Start of Text excerpt
If you watch our cruise talk video from the Celebrity Mercury, you’ll hear the words “Sanitize your hands!” from the ship’s chief bartenders during their round of “Liars Club”. Liars Club is a funny game they play sometimes on cruise ships, but his point should be taken very seriously. A recent study published in the November 1st issue of Clinical Infectious Diseases by Boston University School (BUSM), Carney Hospital, Cambridge Health Alliance and Tufts University School of Medicine, finds that poorly sanitized restrooms contributed to the outbreak of infectious diseases like Norovirus on cruise ships. The study found that though most restrooms were cleaned daily, certain areas like toilet seat, flush handle or button, toilet stall inner handhold, stall inner door handle, restroom inner door handle, and baby changing table surfaces were still likely to become contaminated between cleanings.
It all seems like a “no brainer” to me. Even if the restroom is cleaned every hour it is impossible for restroom sanitation to completely prevent the spread of the virus. If one person uses the restroom after another who is suffering from norovirus, then the second person is likely to pick up the virus on their hands from virus left behind by the first user. Unless your cruise line has an attendant who wipes every surface with bleach after each person uses the restroom, the virus will be transferred from person to surface to person.
End of Text excerpt
Start of Data excerpt
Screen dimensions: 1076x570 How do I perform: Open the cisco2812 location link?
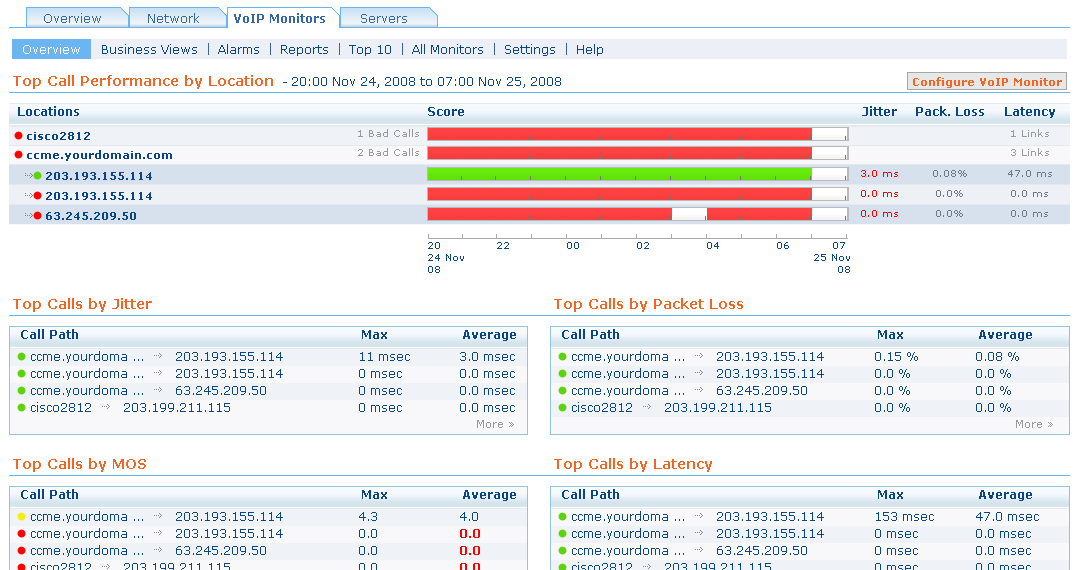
End of Data excerpt
▶ [Activities]:
1/ Answer these questions about the text on cruise ship restrooms:
(a) Which journal published the study, and in which issue?
(b) Who calls out "Sanitize your hands!" in the cruise talk video, and during what game?
(c) What would a cruise line need to do to stop the virus from passing from person to surface to person?
2/ Rewrite the paragraph beginning "It all seems like" from the text on cruise ship restrooms as a short bulleted list that keeps its main facts.

▶ [Written responses]:
1/
(a) Clinical Infectious Diseases, in its November 1st issue.
(b) The ship's chief bartenders, during a round of "Liars Club."
(c) Have an attendant wipe every surface with bleach after each person uses the restroom.

2/
- The writer sees the point as obvious.
- Even hourly cleaning cannot completely stop the virus from spreading through a restroom.
- A person who uses the restroom right after someone with norovirus is likely to pick up the virus on their hands.
- Unless an attendant wipes every surface with bleach after each user, the virus passes from person to surface to person.